- **REQUIRED ACTION**
Beneath this line are the data; copy exactly the part of them that opens with the line containing "Given: Click the" and closes with the line containing "Open the notifications", and only that part.

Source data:

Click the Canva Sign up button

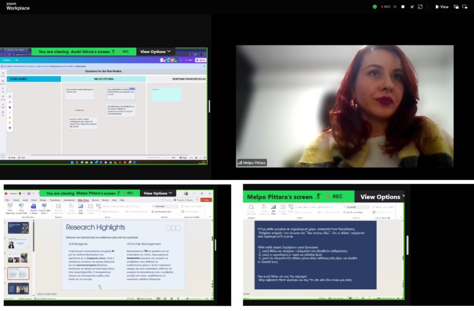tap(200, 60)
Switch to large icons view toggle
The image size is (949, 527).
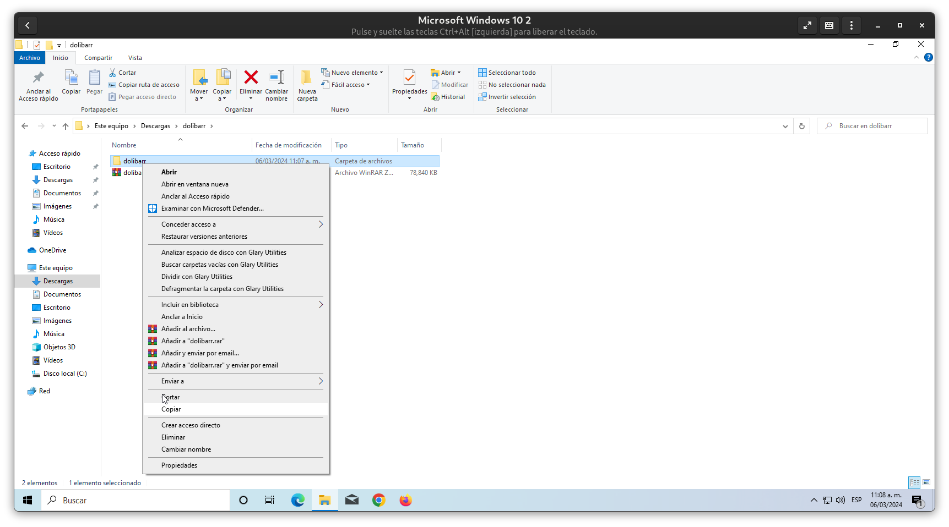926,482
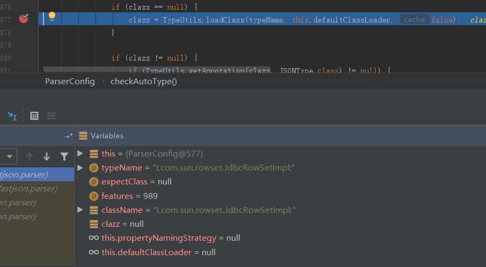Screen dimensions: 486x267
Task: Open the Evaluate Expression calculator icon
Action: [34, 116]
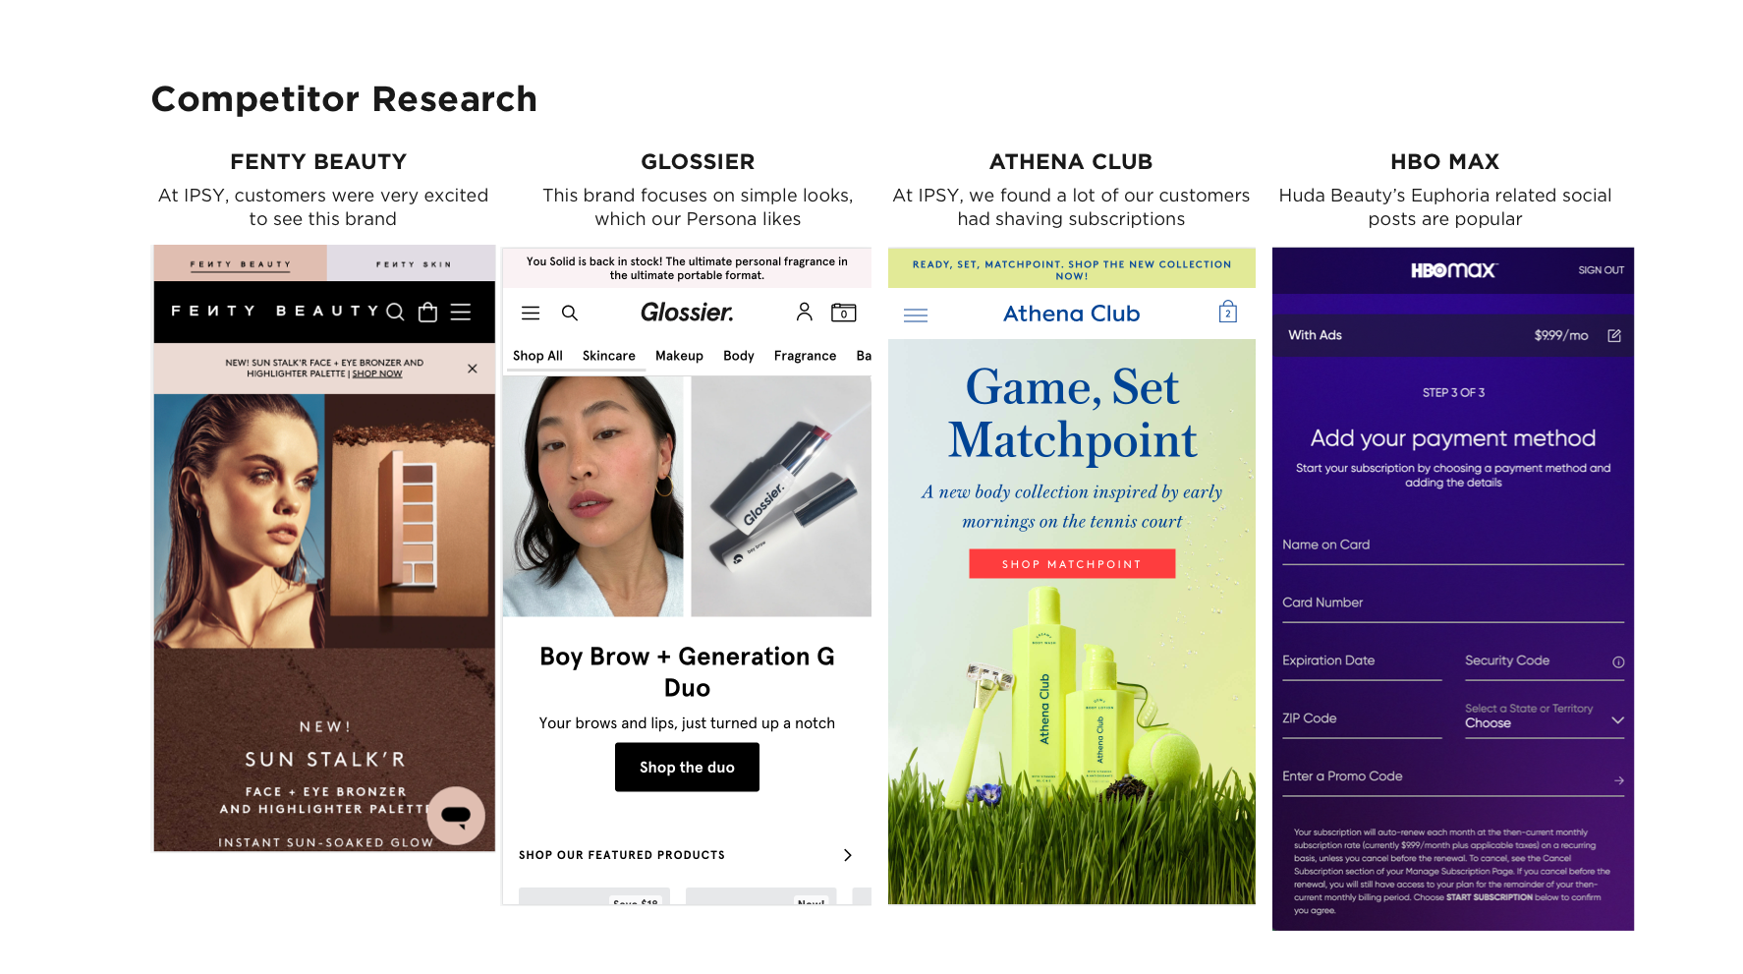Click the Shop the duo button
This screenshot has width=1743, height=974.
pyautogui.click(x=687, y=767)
---
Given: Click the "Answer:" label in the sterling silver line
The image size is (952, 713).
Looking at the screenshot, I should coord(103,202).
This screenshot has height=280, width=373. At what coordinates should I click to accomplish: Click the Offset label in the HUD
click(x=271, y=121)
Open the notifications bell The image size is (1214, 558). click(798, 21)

- **THE ANSWER**
Given: Click the "Answer:" label in the sterling silver line
The image size is (952, 713).
Looking at the screenshot, I should coord(103,202).
This screenshot has height=280, width=373. At what coordinates should I click to accomplish: Click the Offset label in the HUD
click(x=271, y=121)
Open the notifications bell The image size is (1214, 558). click(798, 21)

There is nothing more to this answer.